I'm a CPA with a client who's mother in law inherited rights from her mother, who rec'd them from an aunt or something like that. The aunt willed them to the grandmother and several others, the several others are mostly missing/unknown. The mother in law before her mother died, they knew about these rights and began the process of putting their name on it. Several years later and after the mother died, this mother in law was contacted as the only name they had in a list of heirs.
Mother in law and her two siblings have done everything necessary to claim their rights and have a few wells up, one producing, with more being planned and expect to rec'v royalties soon.
What happens to the unclaimed rights for the missing/disinterested heirs. What happens to the royalties. Does mother in law and her siblings have a right to claim this as the only known survivors, or at least the only interested survivors. Can they file a quiet claim, etc..
She has heard through landman or someone in the chain of leasing that a couple people have been found but have no interest in providing the information necessary to make their claim legal? This might sound dumb, but it was a lot of work, of course it was work when there were no royalties on the horizon, in hindsight it was pretty simple for the revenue that will come in.

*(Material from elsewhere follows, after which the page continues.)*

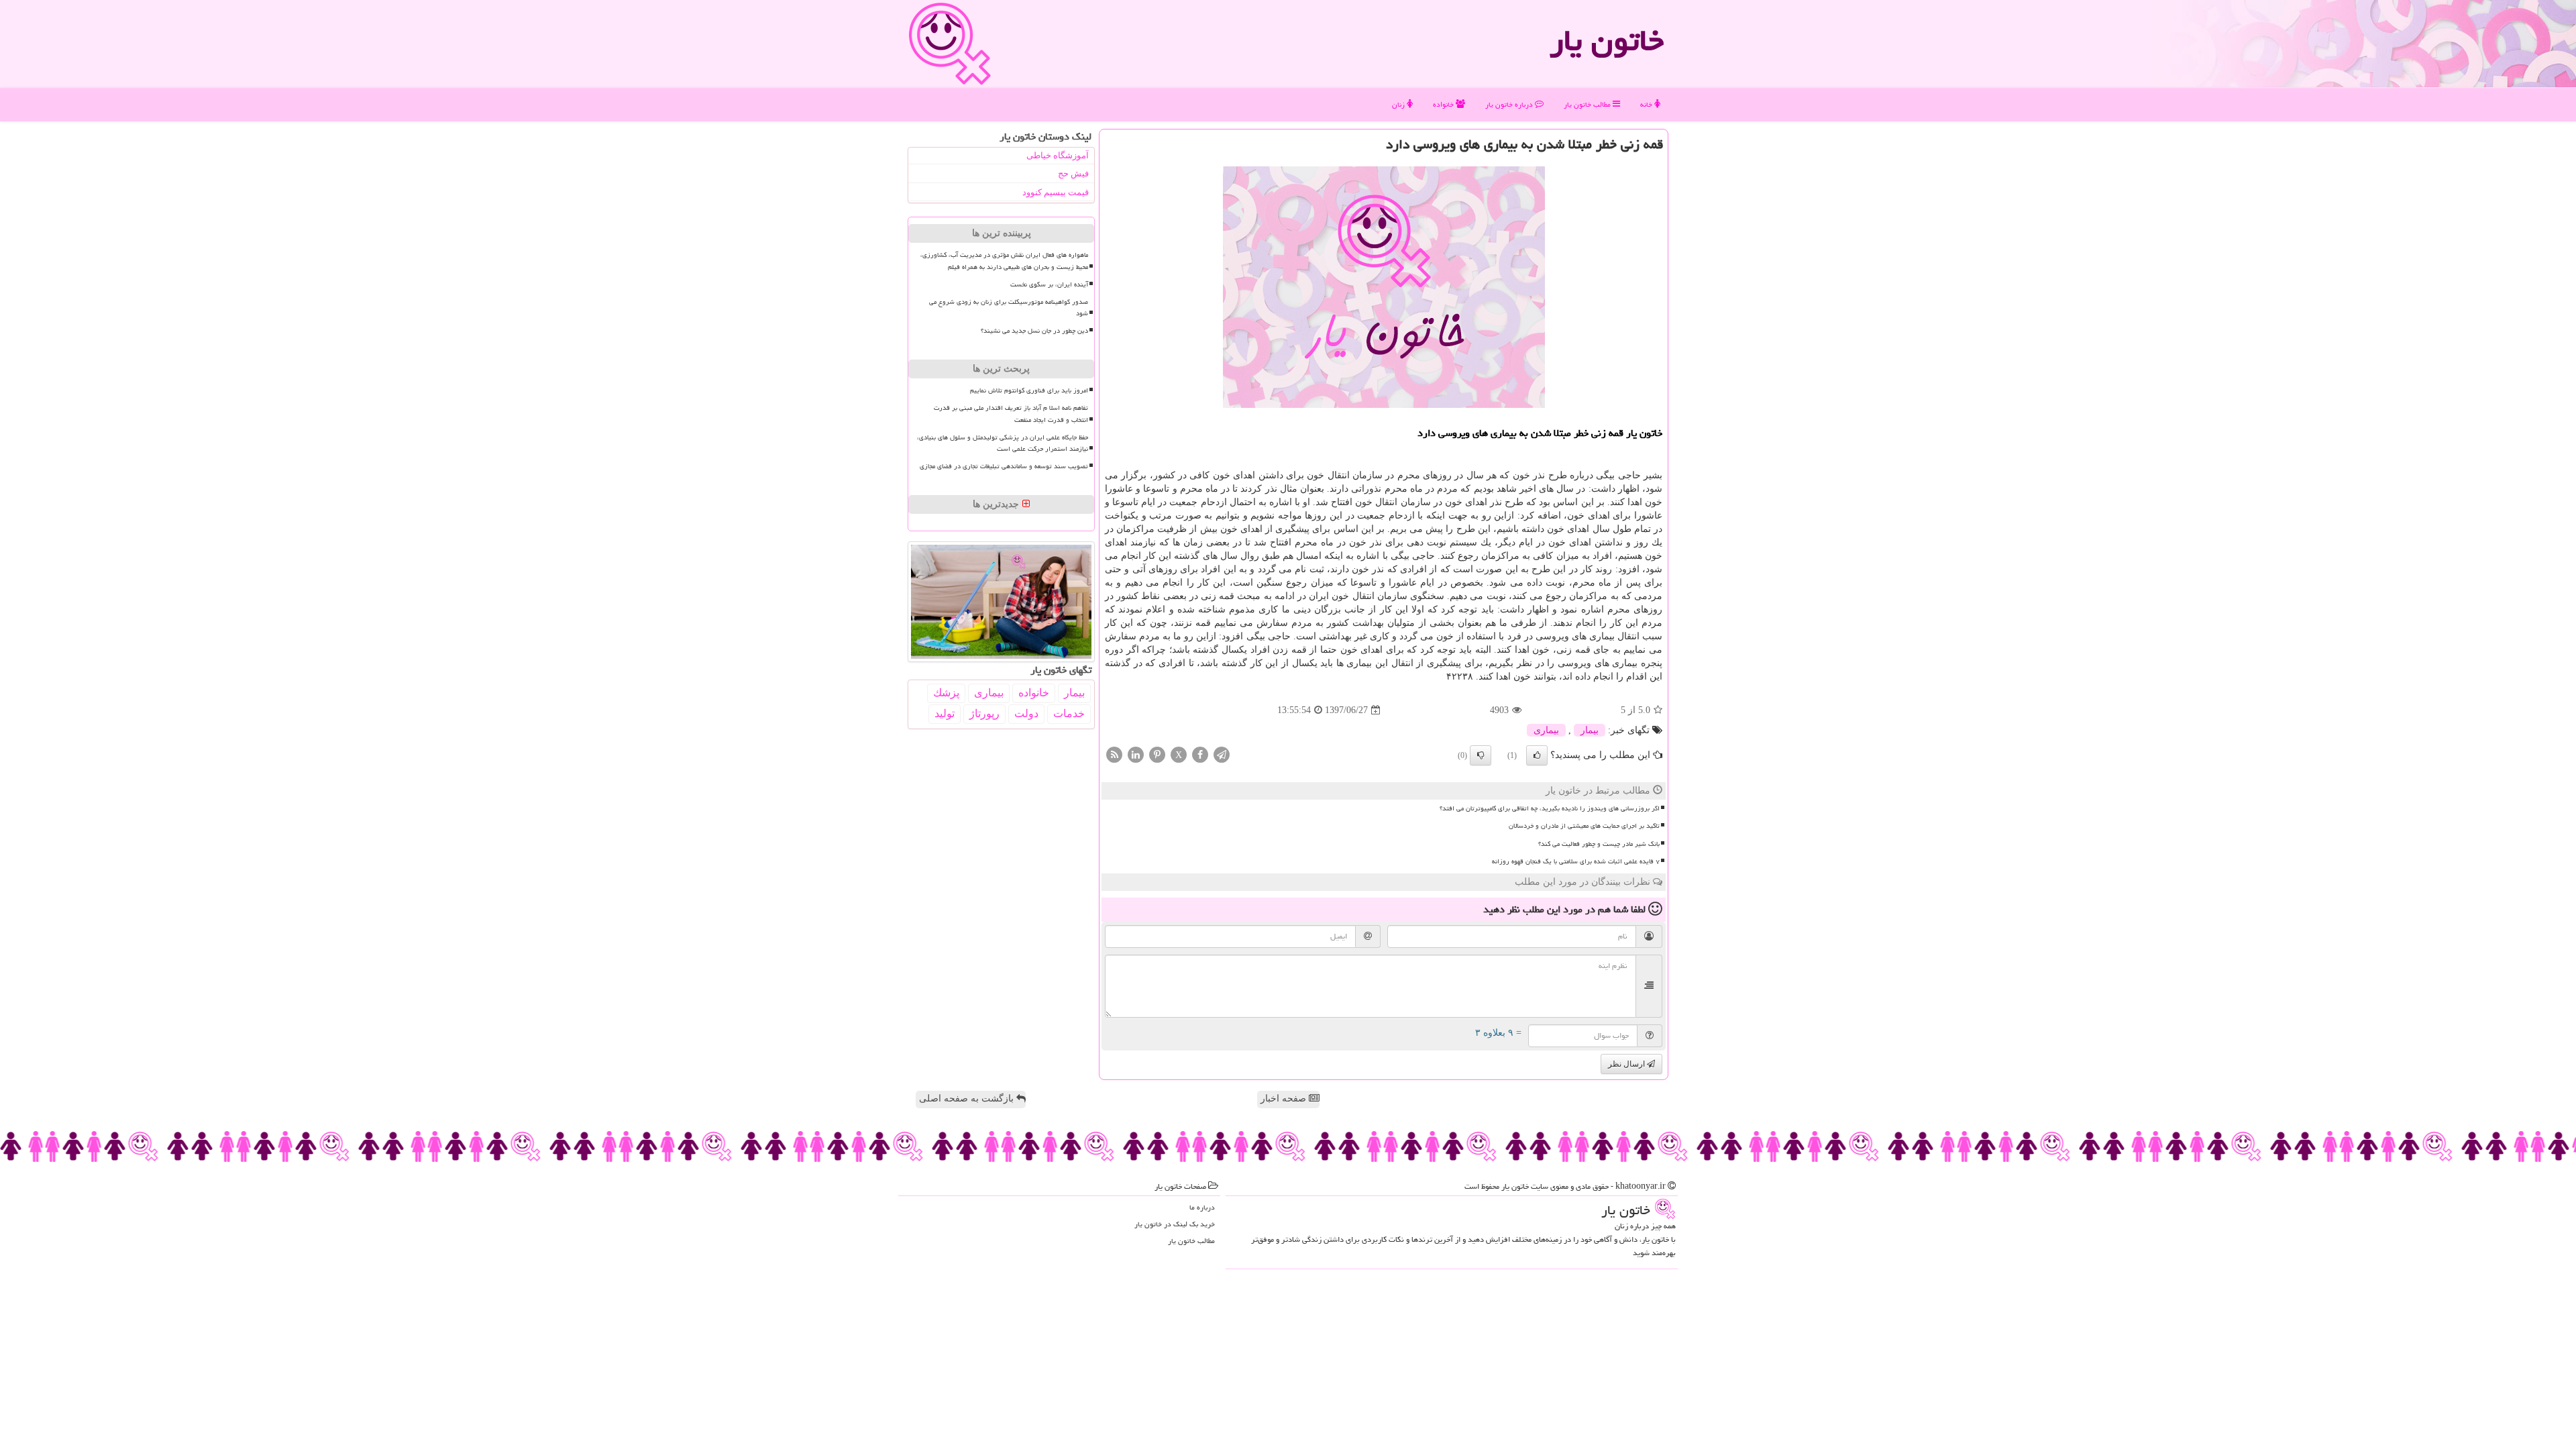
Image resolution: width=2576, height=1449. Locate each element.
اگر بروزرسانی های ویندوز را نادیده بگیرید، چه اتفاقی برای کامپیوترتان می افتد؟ (1550, 808)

My limited knowledge is that the land owner can make a claim on abandoned rights, but is this really abandoned? when there are fractional interest that aren't abandoned, do the fractional owners have a right to claim them? the easy answer is anyone can make a claim, but is there a legitimate chance that she can make this claim valid? She doesn't want them to go to strangers or the state if she can help it? She assumed people would be found and step up as her and her siblings did but for the past couple years, no one.
This is in North Dakota, bakken, not sure what county.
Main questions, do they have a claim to others rights? where do the royalties go? escrow? can they file a claim, like quiet claim for the rest of the rights?